Urban legend has it in the jungle of commerce that if there is “no contract, then no obligations and no rights” follow. It is a popular misconception. Lawyers all around the globe (should) know better. And those legal eagles should also make it clear to clients and company managers alike that regardless of the legal system, obligations and rights can (and frequently do) arise outside the cave of contract law. For example, a law court will often allow an action where a party has gained an unjustifiable (financial) advantage – even if this is not covered by a contract.

That is how we come to meet ungerechtfertigte Bereicherung and other devices in the German Civil Code (BGB) or actio de in rem verso in French jurisprudence, to name but two jurisdictions. Nor are these concepts limited to the Civil Law countries. Across in the Common Law camp, courts such as those in England have long been walking well-worn paths for the destinations of unjust enrichment and restitution.

Thus, we come to the recent case of Dowman Imports Ltd v 2 Toobz Ltd (2020) EWHC 291 (Comm). The defendant, 2 Toobz Ltd, designed soft toys. It successfully patented a concept for a new toy and sought to create a range of these toys known as “Bush Babies”. The claimant, Dowman Imports Ltd, is a toy manufacturer and supplier. For a period of over 20 months from 2014 to 2016, the claimant worked on the development of market-ready Bush Babies under the direction of the defendant. There was an “understanding“ to the effect that in return for such development services the claimant would later be appointed as the manufacturer of the Bush Babies. However, in 2016 the defendant decided on a different company to produce the Bush Babies.
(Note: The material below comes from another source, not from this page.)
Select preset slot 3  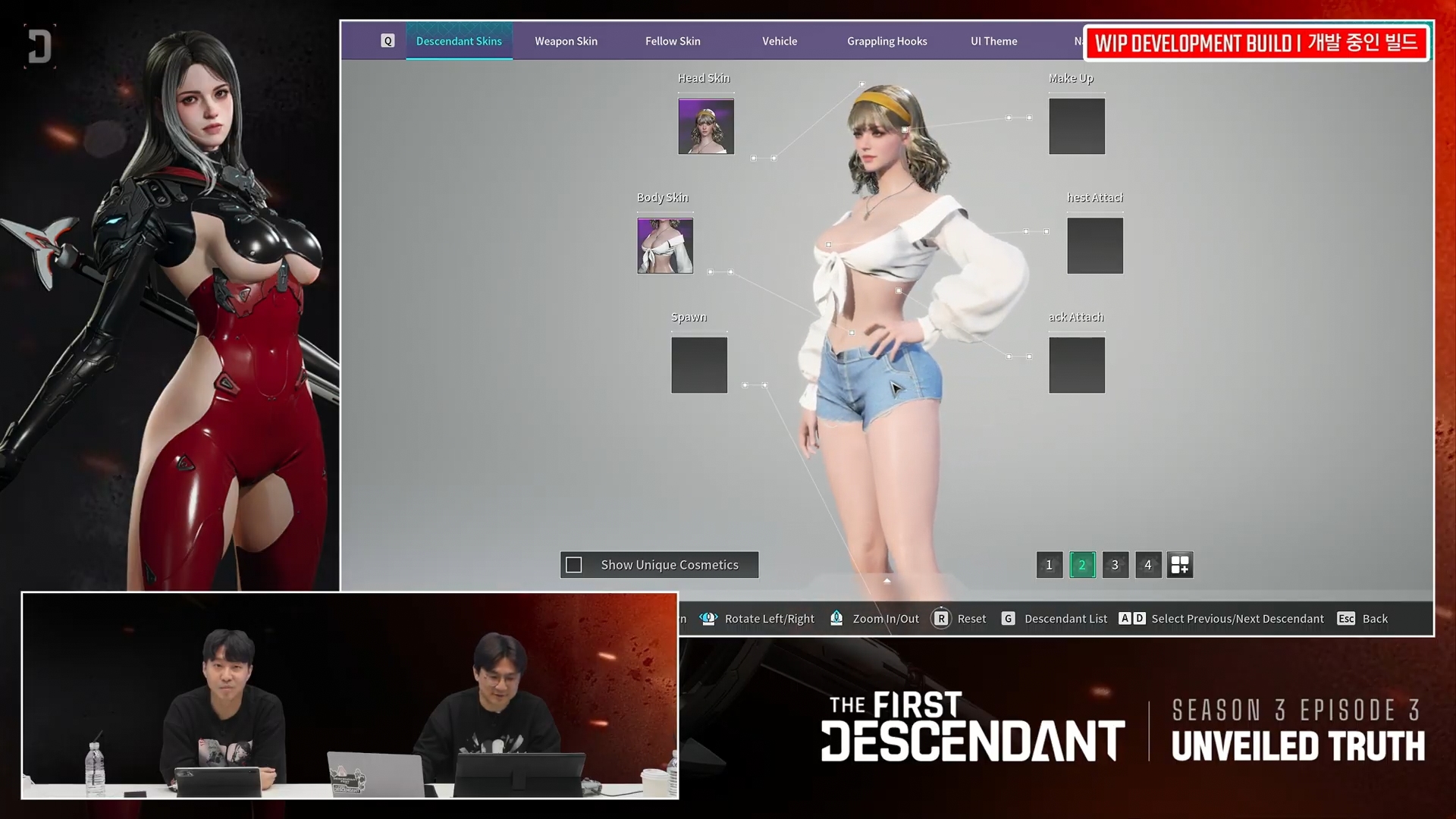[1115, 565]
In court the claimant asked for restitution of the value of the development services provided to the defendant. The High Court agreed with the claim and held that even though there was no formal contract between the parties for the work, a future manufacturing contract was part of an “understanding” and the preparation services were not merely speculative. Reasonable compensation for the services was due: quantum meruit.

This case was not “new law”. It is a confirmation of what we all should know and expect. It is, in its own way, an anecdote of judicial conservation and the preservation of basic principles.

Save undue enrichment! Justice for the Bush Babies!